EXERCISE: Each record below needs to be copied out exactly as it stands.

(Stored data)
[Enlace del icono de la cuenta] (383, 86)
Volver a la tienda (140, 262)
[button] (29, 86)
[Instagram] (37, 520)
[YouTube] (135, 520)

SOLUTION TO THIS TASK:
[Enlace del icono de la cuenta] (383, 86)
Volver a la tienda (140, 262)
[button] (29, 86)
[Instagram] (37, 520)
[YouTube] (135, 520)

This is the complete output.